* **WHAT TO PRODUCE**
For the string "window", state how many lines of the data hold it. Give nothing besides the number.

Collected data

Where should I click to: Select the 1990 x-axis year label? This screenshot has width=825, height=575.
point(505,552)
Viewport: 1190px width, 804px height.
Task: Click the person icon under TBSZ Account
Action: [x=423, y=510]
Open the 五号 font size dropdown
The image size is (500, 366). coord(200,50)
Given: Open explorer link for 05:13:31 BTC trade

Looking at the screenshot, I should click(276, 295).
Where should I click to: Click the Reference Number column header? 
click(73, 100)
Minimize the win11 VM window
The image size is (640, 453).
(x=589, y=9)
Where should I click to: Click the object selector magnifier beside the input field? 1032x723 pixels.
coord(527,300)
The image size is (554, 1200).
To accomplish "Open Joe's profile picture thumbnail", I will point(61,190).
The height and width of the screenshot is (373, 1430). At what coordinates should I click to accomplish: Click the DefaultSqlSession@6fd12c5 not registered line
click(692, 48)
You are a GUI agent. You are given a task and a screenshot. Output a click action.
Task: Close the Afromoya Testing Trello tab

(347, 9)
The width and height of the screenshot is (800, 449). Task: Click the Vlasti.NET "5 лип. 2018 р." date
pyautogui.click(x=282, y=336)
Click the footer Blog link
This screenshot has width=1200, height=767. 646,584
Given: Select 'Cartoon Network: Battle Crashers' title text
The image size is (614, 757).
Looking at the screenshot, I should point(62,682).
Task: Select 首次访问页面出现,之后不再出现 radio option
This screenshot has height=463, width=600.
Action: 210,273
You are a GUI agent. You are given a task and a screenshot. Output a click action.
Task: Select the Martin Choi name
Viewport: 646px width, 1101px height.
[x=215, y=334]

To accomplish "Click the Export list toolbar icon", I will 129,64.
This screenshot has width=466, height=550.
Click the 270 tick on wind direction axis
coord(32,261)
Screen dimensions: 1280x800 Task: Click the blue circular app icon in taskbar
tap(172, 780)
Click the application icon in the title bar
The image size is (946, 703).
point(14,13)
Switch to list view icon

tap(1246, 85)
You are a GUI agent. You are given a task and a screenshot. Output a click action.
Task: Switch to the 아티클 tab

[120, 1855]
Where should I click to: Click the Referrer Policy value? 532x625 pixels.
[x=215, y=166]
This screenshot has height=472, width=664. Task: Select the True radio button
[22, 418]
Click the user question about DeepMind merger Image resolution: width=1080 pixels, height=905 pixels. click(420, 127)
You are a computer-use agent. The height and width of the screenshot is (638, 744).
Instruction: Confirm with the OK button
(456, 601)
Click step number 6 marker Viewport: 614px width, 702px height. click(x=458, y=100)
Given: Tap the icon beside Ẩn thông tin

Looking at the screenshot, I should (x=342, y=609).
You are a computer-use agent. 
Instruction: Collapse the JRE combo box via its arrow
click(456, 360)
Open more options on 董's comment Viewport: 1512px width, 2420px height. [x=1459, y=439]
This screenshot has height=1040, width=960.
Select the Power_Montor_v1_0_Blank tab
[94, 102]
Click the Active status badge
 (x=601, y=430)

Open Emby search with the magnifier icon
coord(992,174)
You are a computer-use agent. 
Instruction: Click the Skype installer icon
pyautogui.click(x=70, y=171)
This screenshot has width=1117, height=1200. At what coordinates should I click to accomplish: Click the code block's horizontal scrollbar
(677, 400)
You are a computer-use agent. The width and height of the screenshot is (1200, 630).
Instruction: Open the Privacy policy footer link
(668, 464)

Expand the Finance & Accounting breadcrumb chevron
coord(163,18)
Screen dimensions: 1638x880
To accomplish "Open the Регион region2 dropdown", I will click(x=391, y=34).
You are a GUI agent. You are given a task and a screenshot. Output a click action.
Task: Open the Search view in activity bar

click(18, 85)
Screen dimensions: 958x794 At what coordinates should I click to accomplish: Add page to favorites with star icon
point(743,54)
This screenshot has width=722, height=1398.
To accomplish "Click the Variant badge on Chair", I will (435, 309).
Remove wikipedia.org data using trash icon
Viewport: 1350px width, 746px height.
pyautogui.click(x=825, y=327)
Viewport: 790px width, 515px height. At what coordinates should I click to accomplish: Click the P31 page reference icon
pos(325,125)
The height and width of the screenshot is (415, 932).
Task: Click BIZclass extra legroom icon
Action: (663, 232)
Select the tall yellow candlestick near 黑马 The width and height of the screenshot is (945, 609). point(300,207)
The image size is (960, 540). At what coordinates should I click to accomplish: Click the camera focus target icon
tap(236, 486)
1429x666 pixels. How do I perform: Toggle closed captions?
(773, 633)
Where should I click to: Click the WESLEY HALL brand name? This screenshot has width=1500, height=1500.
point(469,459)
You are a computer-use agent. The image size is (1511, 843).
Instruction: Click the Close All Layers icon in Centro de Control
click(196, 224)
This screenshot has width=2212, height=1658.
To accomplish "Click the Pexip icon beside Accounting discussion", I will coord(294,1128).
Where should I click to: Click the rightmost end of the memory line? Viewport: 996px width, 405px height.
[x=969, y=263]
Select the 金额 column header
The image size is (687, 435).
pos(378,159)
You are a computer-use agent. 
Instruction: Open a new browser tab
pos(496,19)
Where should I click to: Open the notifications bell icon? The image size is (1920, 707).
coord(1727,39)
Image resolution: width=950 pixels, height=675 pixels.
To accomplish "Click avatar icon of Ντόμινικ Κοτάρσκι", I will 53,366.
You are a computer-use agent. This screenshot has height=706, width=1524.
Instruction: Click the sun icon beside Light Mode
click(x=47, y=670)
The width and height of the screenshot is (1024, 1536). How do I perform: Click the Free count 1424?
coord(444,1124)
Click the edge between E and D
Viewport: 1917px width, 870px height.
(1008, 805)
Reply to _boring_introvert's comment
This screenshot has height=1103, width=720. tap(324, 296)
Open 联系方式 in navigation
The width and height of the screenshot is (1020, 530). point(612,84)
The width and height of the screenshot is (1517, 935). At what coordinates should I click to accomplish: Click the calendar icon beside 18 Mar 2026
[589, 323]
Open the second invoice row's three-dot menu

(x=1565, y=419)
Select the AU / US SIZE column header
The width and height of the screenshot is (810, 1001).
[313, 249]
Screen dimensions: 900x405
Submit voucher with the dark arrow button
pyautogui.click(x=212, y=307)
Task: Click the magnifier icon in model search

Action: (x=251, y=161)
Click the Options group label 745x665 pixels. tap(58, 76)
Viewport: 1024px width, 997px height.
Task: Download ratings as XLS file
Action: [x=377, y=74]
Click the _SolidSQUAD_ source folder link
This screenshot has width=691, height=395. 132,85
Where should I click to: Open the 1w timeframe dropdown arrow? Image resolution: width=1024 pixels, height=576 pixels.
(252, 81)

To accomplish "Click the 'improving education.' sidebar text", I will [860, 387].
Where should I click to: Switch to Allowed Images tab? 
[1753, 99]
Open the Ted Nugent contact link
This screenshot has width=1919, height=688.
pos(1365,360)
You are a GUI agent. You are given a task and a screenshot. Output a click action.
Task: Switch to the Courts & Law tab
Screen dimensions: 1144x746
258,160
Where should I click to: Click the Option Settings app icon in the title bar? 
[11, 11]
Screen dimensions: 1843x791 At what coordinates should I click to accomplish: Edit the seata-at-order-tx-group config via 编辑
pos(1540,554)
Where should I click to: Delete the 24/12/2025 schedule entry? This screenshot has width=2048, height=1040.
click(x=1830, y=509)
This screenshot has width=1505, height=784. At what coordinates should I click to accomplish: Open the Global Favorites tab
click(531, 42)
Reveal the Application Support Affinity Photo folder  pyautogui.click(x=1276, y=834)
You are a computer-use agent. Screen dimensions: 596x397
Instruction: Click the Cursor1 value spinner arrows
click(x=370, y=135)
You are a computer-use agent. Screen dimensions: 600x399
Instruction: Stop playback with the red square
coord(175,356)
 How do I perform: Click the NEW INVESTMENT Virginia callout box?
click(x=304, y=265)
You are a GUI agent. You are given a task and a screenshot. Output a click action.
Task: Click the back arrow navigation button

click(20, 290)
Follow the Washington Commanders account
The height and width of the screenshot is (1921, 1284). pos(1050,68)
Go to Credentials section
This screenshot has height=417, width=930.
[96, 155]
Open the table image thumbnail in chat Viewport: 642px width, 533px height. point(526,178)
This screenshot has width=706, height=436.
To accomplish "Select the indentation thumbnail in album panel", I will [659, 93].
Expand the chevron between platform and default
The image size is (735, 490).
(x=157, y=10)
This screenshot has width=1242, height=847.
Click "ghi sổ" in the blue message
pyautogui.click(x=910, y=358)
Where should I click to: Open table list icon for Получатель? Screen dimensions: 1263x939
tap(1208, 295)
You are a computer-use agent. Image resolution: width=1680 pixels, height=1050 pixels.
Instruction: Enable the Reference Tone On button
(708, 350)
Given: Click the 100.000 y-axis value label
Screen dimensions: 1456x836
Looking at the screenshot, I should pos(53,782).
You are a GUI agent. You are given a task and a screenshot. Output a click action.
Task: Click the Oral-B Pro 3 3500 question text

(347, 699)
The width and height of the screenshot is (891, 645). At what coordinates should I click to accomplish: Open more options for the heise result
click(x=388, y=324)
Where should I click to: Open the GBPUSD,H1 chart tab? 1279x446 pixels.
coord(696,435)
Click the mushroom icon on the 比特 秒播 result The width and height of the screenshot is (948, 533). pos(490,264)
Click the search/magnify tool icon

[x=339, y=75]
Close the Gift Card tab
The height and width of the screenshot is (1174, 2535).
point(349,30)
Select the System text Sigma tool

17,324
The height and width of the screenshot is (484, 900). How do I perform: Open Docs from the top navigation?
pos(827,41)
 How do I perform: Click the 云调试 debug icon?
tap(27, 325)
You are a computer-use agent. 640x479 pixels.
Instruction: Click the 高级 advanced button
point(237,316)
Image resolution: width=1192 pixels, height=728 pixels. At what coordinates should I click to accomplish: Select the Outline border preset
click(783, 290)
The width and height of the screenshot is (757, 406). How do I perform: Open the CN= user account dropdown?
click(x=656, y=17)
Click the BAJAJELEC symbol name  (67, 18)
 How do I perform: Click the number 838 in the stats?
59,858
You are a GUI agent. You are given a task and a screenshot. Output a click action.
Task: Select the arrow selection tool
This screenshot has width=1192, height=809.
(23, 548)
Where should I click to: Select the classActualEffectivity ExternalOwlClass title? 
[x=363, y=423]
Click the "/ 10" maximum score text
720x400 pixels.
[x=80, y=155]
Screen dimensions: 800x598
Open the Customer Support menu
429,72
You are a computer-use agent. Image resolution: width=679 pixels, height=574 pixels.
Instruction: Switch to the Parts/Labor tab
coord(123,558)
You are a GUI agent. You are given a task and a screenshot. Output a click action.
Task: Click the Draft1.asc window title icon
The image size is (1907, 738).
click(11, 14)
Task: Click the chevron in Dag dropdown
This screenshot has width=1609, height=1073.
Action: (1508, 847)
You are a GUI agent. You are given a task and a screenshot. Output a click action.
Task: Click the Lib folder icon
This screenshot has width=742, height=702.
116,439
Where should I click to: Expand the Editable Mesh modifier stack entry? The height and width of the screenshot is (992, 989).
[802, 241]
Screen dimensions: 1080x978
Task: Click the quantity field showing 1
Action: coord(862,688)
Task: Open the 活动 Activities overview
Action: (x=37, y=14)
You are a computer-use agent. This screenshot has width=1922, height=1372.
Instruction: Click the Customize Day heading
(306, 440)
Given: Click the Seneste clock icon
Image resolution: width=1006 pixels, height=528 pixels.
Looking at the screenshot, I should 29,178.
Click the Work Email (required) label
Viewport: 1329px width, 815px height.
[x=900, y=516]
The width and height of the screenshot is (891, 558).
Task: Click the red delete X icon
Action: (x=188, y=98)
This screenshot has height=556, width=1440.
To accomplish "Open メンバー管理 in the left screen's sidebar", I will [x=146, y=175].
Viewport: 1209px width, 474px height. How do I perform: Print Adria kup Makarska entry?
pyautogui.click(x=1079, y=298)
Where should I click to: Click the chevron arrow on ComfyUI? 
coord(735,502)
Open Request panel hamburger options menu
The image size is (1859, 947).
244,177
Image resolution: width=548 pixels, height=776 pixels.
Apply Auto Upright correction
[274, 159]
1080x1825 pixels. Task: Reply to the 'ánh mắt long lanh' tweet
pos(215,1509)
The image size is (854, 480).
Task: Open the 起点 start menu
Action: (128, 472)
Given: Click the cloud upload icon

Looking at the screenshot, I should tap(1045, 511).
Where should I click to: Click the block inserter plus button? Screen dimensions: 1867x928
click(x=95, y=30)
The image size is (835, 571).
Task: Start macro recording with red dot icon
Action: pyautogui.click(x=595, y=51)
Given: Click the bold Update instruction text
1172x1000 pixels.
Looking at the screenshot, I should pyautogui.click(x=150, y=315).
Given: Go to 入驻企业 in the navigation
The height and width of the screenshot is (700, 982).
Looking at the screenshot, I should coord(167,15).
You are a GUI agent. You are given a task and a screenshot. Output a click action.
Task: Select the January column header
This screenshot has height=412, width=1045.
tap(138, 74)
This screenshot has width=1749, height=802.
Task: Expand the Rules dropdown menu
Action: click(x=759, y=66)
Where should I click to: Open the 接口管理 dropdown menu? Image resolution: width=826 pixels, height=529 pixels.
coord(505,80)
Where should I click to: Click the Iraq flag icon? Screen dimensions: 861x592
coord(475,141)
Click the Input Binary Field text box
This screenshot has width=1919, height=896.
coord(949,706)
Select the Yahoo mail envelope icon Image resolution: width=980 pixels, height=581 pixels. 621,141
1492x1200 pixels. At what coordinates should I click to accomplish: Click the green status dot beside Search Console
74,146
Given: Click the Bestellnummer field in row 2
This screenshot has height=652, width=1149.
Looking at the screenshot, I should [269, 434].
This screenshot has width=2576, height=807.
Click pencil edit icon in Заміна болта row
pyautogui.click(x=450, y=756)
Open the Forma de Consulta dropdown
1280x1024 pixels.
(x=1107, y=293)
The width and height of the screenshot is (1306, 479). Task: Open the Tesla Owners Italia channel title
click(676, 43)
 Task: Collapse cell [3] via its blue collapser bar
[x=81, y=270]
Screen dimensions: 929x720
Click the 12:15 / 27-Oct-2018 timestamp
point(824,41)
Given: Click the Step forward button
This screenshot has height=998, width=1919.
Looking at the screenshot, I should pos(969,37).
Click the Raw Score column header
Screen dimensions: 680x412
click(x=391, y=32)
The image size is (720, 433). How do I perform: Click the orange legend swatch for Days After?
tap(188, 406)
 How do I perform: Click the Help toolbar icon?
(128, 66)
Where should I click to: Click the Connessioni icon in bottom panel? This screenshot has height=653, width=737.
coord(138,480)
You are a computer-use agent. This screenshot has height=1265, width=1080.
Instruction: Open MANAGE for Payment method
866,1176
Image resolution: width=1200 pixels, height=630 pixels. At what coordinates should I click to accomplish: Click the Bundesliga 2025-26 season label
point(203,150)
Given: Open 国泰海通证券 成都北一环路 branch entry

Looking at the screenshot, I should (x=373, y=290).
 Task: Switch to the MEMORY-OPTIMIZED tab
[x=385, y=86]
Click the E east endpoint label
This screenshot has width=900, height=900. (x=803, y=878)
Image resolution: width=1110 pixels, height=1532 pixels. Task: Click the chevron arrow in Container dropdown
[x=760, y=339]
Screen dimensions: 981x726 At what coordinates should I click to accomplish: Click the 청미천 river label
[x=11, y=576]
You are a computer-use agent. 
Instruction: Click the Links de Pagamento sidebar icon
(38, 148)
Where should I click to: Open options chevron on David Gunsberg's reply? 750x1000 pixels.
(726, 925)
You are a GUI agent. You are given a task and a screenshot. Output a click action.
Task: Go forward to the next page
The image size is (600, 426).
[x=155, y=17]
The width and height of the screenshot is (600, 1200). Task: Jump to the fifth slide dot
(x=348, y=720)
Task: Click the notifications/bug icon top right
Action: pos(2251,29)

* **TASK ANSWER**
2